Set down exactly, from the records below, the line with "The height and width of the screenshot is (924, 1297)." through the line with "Click the dark", and nothing else.

[Data items]
==*==

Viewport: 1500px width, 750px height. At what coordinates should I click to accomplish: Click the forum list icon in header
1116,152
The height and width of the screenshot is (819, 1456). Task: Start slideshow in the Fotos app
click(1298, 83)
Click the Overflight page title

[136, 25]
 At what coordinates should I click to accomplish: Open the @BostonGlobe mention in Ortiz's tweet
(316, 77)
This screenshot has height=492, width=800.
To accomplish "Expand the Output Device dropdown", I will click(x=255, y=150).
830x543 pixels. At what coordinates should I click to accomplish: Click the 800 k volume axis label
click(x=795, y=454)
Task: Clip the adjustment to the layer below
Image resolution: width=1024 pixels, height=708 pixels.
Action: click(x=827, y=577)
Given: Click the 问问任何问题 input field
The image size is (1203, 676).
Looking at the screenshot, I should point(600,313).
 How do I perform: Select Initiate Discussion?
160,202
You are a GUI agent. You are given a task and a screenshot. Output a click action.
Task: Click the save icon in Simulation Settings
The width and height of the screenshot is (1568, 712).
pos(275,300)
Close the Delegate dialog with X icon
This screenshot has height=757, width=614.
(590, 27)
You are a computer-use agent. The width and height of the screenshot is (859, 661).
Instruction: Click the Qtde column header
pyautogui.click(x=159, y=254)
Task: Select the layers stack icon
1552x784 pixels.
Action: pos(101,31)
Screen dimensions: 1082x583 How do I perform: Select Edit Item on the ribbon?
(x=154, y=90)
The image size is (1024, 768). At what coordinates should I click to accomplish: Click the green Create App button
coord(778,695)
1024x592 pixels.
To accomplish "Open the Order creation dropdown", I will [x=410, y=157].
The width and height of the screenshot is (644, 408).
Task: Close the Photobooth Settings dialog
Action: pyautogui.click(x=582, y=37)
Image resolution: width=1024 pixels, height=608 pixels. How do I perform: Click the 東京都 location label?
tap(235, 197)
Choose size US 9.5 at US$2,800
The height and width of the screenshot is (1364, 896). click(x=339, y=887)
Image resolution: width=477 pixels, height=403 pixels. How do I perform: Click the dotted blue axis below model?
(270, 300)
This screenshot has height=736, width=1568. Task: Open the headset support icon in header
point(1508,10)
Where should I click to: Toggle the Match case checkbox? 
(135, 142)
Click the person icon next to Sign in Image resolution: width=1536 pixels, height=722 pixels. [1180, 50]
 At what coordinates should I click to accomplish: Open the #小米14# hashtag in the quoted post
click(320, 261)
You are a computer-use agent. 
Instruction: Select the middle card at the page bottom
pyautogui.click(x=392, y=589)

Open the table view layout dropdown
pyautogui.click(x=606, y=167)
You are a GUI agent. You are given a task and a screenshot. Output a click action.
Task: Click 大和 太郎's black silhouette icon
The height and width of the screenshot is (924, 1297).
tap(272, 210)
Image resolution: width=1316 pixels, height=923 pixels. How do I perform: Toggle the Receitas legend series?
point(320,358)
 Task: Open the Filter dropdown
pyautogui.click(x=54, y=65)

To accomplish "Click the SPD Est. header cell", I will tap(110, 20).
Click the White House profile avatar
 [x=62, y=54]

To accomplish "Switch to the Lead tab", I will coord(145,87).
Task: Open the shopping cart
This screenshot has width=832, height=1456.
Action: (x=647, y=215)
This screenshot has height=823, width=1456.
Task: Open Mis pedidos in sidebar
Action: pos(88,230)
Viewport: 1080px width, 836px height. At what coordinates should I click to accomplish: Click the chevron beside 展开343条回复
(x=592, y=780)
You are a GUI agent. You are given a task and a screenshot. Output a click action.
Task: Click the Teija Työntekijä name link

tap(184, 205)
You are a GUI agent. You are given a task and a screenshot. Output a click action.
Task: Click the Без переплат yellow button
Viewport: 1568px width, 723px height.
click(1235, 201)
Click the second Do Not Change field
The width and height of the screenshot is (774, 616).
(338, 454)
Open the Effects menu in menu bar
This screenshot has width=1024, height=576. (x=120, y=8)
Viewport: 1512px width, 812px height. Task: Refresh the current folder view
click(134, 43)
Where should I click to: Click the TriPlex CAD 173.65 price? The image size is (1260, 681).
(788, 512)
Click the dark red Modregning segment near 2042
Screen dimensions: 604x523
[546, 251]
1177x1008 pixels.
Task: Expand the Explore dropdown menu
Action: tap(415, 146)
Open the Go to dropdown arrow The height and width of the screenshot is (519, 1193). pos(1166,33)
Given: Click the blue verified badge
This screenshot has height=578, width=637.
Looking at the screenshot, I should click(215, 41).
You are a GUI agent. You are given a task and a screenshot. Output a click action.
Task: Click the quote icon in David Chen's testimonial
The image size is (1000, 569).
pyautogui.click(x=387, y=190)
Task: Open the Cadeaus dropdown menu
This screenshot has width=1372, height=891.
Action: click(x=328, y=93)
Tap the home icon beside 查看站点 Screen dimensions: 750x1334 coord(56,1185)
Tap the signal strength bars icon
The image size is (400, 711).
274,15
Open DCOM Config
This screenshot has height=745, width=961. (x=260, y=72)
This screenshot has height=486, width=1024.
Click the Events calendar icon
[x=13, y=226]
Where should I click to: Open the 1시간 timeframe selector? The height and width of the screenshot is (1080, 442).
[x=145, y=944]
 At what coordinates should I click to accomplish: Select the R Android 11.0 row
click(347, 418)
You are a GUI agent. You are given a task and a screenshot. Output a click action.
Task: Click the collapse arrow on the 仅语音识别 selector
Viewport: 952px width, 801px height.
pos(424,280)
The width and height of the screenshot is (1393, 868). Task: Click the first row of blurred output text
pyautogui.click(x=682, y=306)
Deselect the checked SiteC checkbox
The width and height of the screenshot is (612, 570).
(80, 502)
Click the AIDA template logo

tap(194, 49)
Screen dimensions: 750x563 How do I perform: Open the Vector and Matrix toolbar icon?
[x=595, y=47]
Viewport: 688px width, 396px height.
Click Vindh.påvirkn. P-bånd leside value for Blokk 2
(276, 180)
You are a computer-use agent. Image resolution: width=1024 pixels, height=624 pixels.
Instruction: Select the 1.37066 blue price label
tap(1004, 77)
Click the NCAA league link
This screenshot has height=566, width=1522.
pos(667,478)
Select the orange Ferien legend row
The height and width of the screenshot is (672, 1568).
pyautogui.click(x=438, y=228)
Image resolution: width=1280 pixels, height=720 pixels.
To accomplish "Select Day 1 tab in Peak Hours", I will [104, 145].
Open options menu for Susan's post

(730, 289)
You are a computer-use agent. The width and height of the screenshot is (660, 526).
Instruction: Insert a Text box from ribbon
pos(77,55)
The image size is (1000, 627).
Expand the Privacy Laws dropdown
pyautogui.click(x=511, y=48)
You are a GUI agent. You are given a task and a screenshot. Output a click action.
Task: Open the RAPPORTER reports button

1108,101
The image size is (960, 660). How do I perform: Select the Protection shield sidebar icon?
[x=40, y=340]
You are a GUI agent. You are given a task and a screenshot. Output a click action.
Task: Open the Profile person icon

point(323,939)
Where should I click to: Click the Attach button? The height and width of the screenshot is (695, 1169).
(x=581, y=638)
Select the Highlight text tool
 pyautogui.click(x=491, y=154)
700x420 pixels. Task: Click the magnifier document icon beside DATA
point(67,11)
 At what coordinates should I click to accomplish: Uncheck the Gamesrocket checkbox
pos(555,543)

==*==

§ Output for this task
The height and width of the screenshot is (924, 1297).
tap(272, 210)
Image resolution: width=1316 pixels, height=923 pixels. How do I perform: Toggle the Receitas legend series?
point(320,358)
 Task: Open the Filter dropdown
pyautogui.click(x=54, y=65)

To accomplish "Click the SPD Est. header cell", I will tap(110, 20).
Click the White House profile avatar
 [x=62, y=54]

To accomplish "Switch to the Lead tab", I will coord(145,87).
Task: Open the shopping cart
This screenshot has width=832, height=1456.
Action: (x=647, y=215)
This screenshot has height=823, width=1456.
Task: Open Mis pedidos in sidebar
Action: pos(88,230)
Viewport: 1080px width, 836px height. At what coordinates should I click to accomplish: Click the chevron beside 展开343条回复
(x=592, y=780)
You are a GUI agent. You are given a task and a screenshot. Output a click action.
Task: Click the Teija Työntekijä name link

tap(184, 205)
You are a GUI agent. You are given a task and a screenshot. Output a click action.
Task: Click the Без переплат yellow button
Viewport: 1568px width, 723px height.
click(1235, 201)
Click the second Do Not Change field
The width and height of the screenshot is (774, 616).
(338, 454)
Open the Effects menu in menu bar
This screenshot has width=1024, height=576. (x=120, y=8)
Viewport: 1512px width, 812px height. Task: Refresh the current folder view
click(134, 43)
Where should I click to: Click the TriPlex CAD 173.65 price? The image size is (1260, 681).
(788, 512)
Click the dark red Modregning segment near 2042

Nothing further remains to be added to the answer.